▶ Given data:
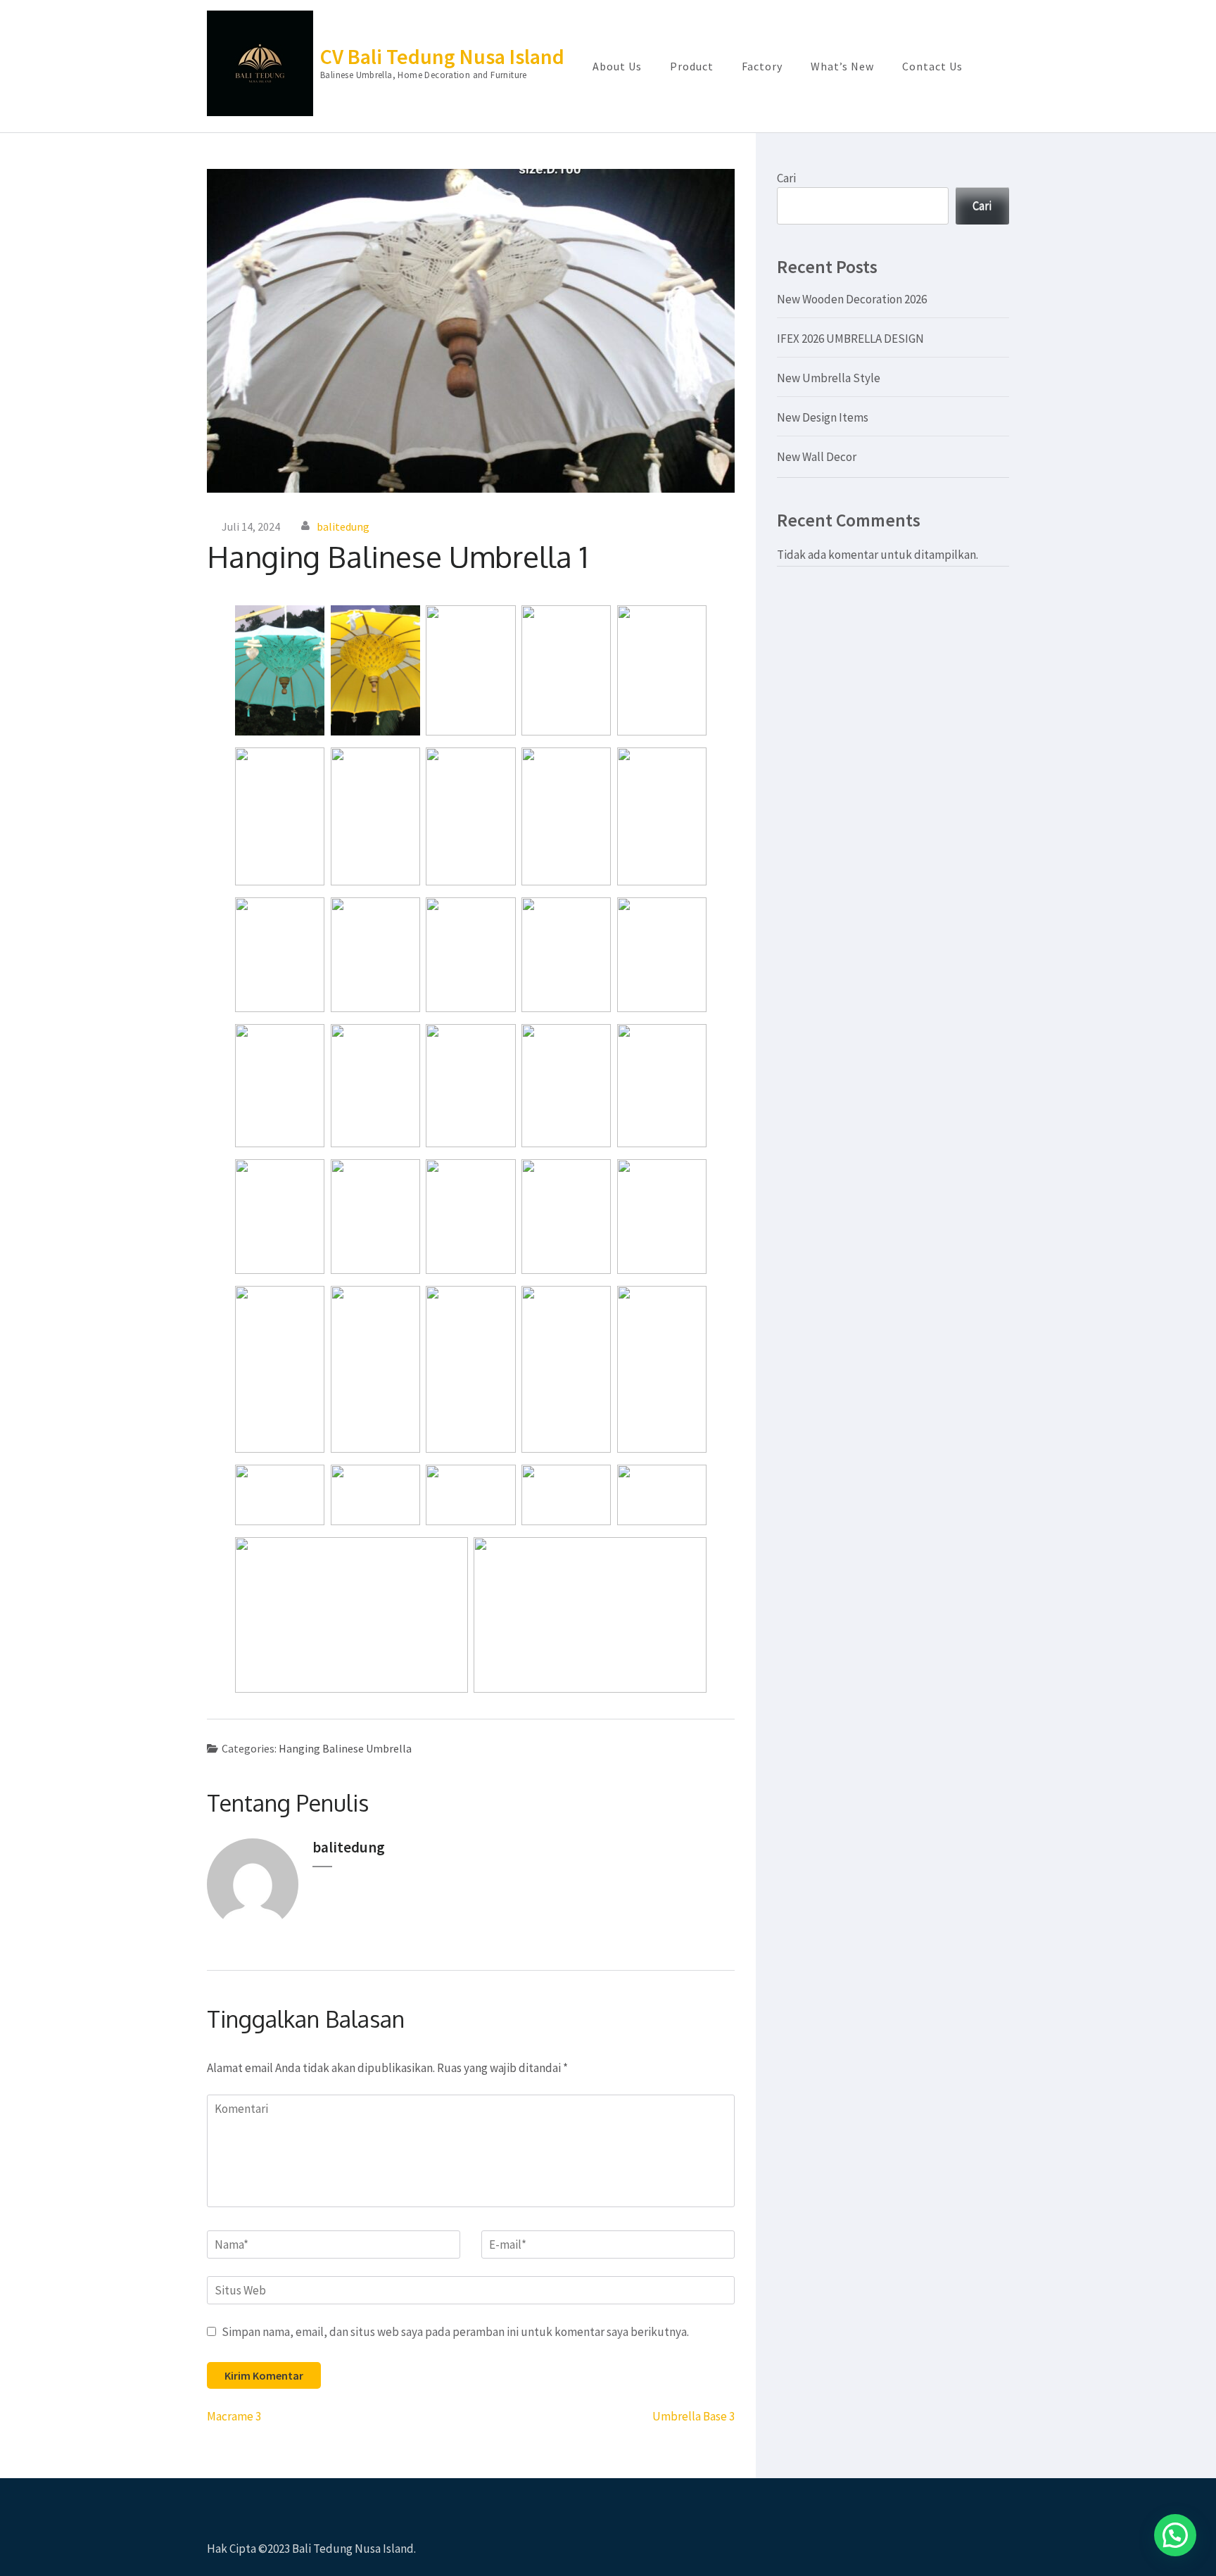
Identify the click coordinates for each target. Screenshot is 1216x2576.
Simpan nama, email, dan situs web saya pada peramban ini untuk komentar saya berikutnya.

---

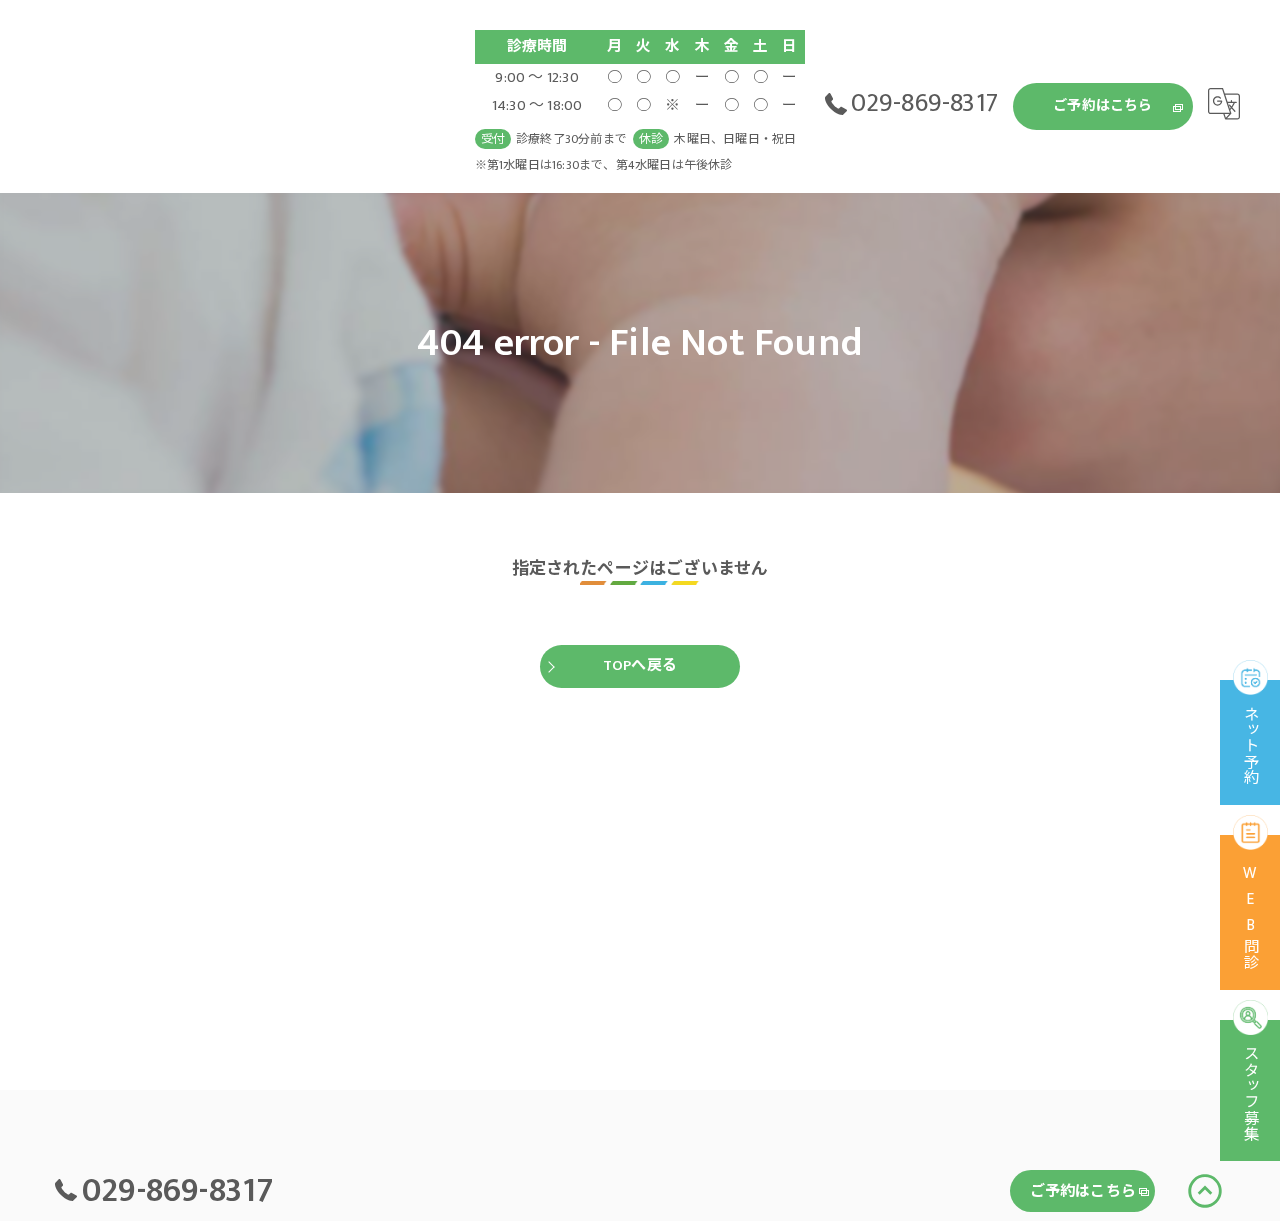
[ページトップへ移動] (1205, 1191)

...

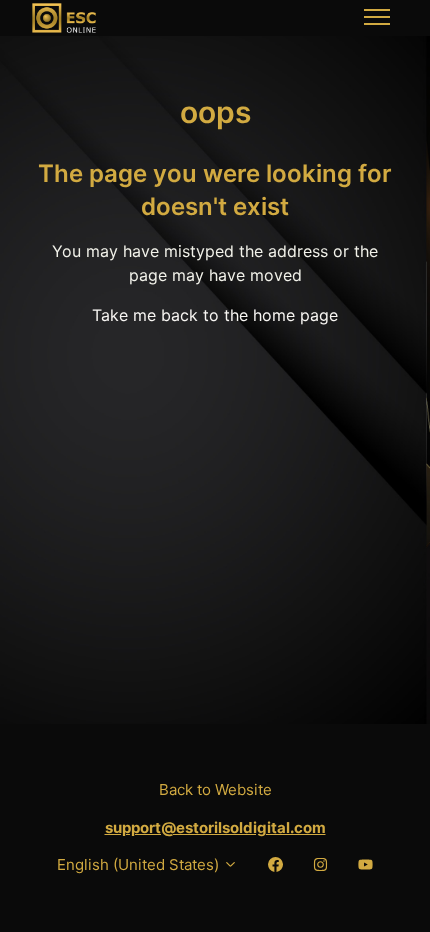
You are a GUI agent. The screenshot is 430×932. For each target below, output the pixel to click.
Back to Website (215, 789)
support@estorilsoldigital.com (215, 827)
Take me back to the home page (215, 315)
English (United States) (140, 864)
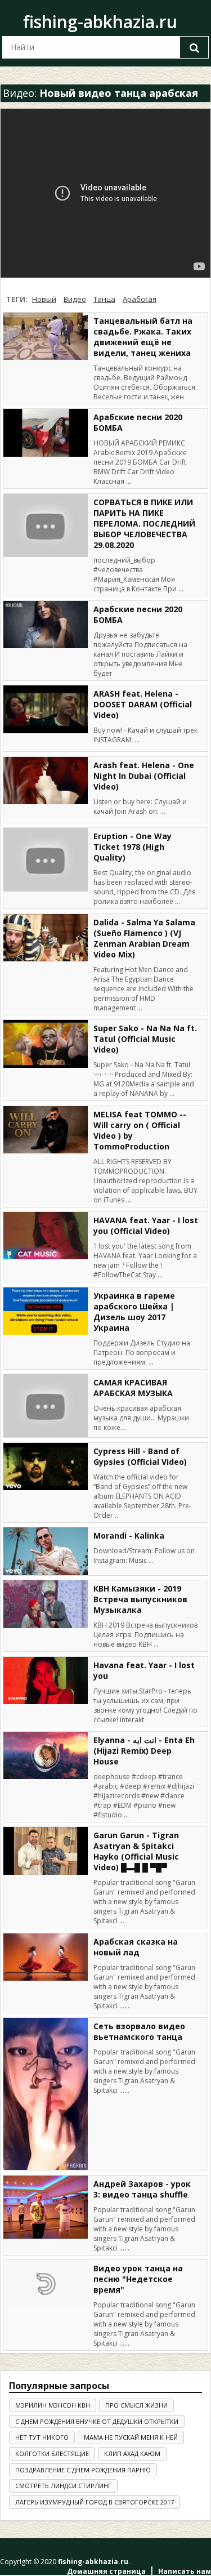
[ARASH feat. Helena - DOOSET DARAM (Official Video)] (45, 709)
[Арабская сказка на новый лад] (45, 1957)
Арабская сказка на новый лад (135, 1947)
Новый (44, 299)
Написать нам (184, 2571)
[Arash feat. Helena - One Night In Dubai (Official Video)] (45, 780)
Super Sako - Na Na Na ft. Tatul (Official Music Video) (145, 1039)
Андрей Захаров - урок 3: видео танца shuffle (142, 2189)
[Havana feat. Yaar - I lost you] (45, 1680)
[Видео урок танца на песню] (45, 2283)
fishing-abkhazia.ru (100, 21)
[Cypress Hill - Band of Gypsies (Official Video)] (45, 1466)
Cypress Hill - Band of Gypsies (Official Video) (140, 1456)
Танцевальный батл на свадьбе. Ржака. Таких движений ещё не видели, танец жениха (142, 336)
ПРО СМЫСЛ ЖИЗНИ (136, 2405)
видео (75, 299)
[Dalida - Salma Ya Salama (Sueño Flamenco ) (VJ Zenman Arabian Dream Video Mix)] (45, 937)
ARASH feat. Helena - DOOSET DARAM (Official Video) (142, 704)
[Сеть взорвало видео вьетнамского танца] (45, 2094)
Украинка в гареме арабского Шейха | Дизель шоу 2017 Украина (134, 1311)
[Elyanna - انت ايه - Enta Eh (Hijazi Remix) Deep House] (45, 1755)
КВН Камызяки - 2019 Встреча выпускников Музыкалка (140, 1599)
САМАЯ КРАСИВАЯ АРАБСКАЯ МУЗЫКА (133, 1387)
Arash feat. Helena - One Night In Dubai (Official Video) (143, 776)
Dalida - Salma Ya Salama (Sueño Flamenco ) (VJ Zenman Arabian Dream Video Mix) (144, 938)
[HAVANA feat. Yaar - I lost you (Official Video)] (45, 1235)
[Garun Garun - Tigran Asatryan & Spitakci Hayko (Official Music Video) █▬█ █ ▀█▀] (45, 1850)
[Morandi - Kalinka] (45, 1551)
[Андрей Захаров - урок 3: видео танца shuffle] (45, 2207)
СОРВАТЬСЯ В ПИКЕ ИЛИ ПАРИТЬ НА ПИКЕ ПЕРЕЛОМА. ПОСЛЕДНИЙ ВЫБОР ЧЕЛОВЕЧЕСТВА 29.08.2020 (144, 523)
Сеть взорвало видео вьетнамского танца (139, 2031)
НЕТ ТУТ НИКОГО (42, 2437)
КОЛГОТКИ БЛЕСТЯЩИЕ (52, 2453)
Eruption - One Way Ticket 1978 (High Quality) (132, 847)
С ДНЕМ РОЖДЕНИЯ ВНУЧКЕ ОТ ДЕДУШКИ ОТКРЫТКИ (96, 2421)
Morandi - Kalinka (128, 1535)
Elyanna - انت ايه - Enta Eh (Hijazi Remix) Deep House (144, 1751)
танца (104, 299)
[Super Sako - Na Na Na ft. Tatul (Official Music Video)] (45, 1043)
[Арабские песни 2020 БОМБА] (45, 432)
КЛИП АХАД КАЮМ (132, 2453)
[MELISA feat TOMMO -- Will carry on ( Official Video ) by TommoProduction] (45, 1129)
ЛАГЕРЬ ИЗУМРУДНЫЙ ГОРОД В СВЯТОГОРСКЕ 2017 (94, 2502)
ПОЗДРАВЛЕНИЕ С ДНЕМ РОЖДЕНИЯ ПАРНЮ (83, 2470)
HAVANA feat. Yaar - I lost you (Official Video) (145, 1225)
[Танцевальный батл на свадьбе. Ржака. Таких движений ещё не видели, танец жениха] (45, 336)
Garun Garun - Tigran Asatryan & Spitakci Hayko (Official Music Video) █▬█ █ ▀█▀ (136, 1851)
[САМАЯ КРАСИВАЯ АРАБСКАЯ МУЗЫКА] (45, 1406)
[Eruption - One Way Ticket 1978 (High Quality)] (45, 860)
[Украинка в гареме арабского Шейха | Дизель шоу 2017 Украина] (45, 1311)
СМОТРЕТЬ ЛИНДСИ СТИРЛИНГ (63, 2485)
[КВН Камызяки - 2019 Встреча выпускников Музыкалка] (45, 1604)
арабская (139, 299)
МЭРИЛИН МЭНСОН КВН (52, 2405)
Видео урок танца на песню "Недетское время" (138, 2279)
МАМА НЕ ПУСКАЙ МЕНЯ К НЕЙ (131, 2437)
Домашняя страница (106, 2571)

▶ Work to complete:
From the records above, quote only the lines running from the line with "Новый (44, 299)" to the line with "[Morandi - Kalinka] (45, 1551)", both lines included.

▶ Exercise output:
Новый (44, 299)
Написать нам (184, 2571)
[Arash feat. Helena - One Night In Dubai (Official Video)] (45, 780)
Super Sako - Na Na Na ft. Tatul (Official Music Video) (145, 1039)
Андрей Захаров - урок 3: видео танца shuffle (142, 2189)
[Havana feat. Yaar - I lost you] (45, 1680)
[Видео урок танца на песню] (45, 2283)
fishing-abkhazia.ru (100, 21)
[Cypress Hill - Band of Gypsies (Official Video)] (45, 1466)
Cypress Hill - Band of Gypsies (Official Video) (140, 1456)
Танцевальный батл на свадьбе. Ржака. Таких движений ещё не видели, танец жениха (142, 336)
ПРО СМЫСЛ ЖИЗНИ (136, 2405)
видео (75, 299)
[Dalida - Salma Ya Salama (Sueño Flamenco ) (VJ Zenman Arabian Dream Video Mix)] (45, 937)
ARASH feat. Helena - DOOSET DARAM (Official Video) (142, 704)
[Сеть взорвало видео вьетнамского танца] (45, 2094)
Украинка в гареме арабского Шейха | Дизель шоу 2017 Украина (134, 1311)
[Elyanna - انت ايه - Enta Eh (Hijazi Remix) Deep House] (45, 1755)
КВН Камызяки - 2019 Встреча выпускников Музыкалка (140, 1599)
САМАЯ КРАСИВАЯ АРАБСКАЯ МУЗЫКА (133, 1387)
Arash feat. Helena - One Night In Dubai (Official Video) (143, 776)
Dalida - Salma Ya Salama (Sueño Flamenco ) (VJ Zenman Arabian Dream Video Mix) (144, 938)
[HAVANA feat. Yaar - I lost you (Official Video)] (45, 1235)
[Garun Garun - Tigran Asatryan & Spitakci Hayko (Official Music Video) █▬█ █ ▀█▀] (45, 1850)
[Morandi - Kalinka] (45, 1551)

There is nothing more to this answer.